Stratigraphic evolution of the northern part of the Cretaceous Neungju Basin, South Korea

Abstract

Several nonmarine basins were formed in SW Korea under an extensional or transtensional tectonic regime during the Cretaceous. The Neungju Basin is one of these basins, filled by alluvial to lacustrine deposits interbedded with thick, amalgamated tuff beds. Facies analysis in the northern part of the basin shows that the basin fill is composed of four facies associations, representing (1) alluvial fan, (2) alluvial plain, (3) sandflat, and (4) marginal playa lake environments. The basin fill can be subdivided into four stratigraphic units by interbedded thick amalgamated tuff beds. The lowermost unit (unit I) is composed of alluvial plain deposits. The lack of any vertical depositional trend indicates a balance between basin subsidence and sediment supply. The middle unit (units II and III) show regional variations.
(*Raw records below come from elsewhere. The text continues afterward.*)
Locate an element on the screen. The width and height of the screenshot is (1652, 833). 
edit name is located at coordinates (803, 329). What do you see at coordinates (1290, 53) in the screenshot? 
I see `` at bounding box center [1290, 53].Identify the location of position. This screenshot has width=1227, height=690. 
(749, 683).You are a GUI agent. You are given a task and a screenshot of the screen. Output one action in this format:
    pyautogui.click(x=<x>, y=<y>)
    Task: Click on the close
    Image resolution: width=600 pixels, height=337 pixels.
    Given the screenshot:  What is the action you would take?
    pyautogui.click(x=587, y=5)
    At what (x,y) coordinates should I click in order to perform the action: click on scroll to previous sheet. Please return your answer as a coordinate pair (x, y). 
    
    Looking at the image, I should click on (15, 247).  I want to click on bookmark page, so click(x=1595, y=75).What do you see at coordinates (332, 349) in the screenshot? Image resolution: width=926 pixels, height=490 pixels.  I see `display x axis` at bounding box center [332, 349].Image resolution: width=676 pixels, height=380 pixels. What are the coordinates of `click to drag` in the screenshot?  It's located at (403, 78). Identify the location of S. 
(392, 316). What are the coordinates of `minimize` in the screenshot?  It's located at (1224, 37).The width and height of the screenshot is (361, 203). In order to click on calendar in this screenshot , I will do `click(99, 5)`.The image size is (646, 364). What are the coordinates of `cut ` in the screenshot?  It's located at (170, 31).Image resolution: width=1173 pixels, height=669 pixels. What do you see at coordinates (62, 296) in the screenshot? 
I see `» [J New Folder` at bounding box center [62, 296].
The extensive lake formed in the central to northern parts of the basin, which are later partly filled by proximal sediments from surrounding areas. In contrast, only alluvial plain to sandflat environments occurred in the southern part. The uppermost unit (unit IV) shows a transition from alluvial fan to sandflat, comprising a fining-upward trend that reflects a gradual decrease in sediment supply and slope-gradient during denudation of uplifted source areas. The variations in depositional patterns were possibly caused by the relationship between volcanism-driven sediment supply and basin subsidence. Basin subsidence may have been sufficient to compensate the volcanism-driven sediment supply prior to the deposition of units II and III, resulting in the conformable deposition of lake sediments over thick amalgamated tuff beds. In contrast, volcanism-driven sediment supply may have reduced the generation of accommodation prior to the deposition of unit IV, resulting in the deposition of conglomerates over thick tuff beds. The traditional depositional model composed of syn-eruption aggradation and inter-eruption degradation may not sufficiently explain the development of sedimentary succession, in which the balance between volcanism-driven sediment supply versus basin subsidence coeval to volcanism is variable.